(Entries taken from a collection)
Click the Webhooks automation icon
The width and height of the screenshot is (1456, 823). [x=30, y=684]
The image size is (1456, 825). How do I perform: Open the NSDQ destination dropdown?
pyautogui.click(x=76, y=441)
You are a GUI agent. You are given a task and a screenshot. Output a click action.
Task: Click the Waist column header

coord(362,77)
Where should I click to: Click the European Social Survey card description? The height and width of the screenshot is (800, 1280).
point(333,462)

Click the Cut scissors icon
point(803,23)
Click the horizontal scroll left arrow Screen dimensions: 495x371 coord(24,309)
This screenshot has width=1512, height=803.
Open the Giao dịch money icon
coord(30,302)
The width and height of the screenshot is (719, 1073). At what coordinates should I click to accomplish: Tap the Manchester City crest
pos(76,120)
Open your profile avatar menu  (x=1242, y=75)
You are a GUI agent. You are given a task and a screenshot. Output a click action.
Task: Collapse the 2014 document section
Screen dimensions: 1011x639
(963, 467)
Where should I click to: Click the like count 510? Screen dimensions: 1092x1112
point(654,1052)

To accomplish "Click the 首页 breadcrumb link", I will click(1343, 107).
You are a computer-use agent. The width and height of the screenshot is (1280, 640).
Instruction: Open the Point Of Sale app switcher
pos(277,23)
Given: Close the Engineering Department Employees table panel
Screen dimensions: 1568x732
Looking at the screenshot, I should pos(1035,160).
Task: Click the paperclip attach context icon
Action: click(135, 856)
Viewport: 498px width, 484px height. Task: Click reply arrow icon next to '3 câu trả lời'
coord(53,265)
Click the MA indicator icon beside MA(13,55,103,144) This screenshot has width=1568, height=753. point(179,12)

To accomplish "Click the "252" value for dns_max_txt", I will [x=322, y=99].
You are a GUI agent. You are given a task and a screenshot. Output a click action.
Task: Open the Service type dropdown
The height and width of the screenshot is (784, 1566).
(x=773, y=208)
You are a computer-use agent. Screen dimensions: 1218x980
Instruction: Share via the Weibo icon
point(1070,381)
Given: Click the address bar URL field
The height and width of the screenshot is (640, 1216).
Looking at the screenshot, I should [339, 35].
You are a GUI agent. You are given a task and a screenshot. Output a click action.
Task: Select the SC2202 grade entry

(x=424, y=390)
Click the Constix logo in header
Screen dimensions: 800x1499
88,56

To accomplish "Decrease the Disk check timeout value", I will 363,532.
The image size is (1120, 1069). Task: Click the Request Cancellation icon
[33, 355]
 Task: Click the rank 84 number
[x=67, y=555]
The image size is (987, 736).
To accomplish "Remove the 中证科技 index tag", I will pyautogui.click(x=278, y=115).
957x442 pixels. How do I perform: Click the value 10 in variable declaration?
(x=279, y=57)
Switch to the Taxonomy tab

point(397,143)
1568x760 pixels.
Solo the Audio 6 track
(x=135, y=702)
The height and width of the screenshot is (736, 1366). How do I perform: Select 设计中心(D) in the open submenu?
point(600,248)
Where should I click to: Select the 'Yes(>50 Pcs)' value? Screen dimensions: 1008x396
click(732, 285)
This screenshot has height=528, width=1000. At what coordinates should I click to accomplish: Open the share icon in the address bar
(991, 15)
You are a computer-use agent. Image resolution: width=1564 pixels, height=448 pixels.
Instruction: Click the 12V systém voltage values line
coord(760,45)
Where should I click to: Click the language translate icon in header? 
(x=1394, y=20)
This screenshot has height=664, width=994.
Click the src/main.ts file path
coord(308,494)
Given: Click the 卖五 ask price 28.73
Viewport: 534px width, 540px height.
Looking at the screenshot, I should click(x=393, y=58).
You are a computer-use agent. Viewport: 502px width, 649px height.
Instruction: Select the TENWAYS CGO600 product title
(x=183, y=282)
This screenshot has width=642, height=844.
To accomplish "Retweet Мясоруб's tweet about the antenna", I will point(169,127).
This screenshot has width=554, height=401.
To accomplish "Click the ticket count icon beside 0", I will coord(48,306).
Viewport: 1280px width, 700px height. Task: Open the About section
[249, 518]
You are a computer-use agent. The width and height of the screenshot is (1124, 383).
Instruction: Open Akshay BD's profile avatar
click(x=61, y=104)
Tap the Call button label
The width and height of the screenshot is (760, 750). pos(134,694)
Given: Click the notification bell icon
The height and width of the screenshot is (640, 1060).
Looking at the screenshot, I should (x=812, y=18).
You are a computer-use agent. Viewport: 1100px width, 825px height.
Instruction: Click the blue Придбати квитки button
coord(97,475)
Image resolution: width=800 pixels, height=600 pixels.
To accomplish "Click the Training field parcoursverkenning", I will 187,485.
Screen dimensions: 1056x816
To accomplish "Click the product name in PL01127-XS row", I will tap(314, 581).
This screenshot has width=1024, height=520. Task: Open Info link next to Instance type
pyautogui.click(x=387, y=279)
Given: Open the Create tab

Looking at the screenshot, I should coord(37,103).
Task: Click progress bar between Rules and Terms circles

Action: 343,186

PROBLEM
For every line of the data above that contains "field", copy that line.

SOLUTION TO THIS EXERCISE
Given: Click the address bar URL field
To accomplish "Click the Training field parcoursverkenning", I will 187,485.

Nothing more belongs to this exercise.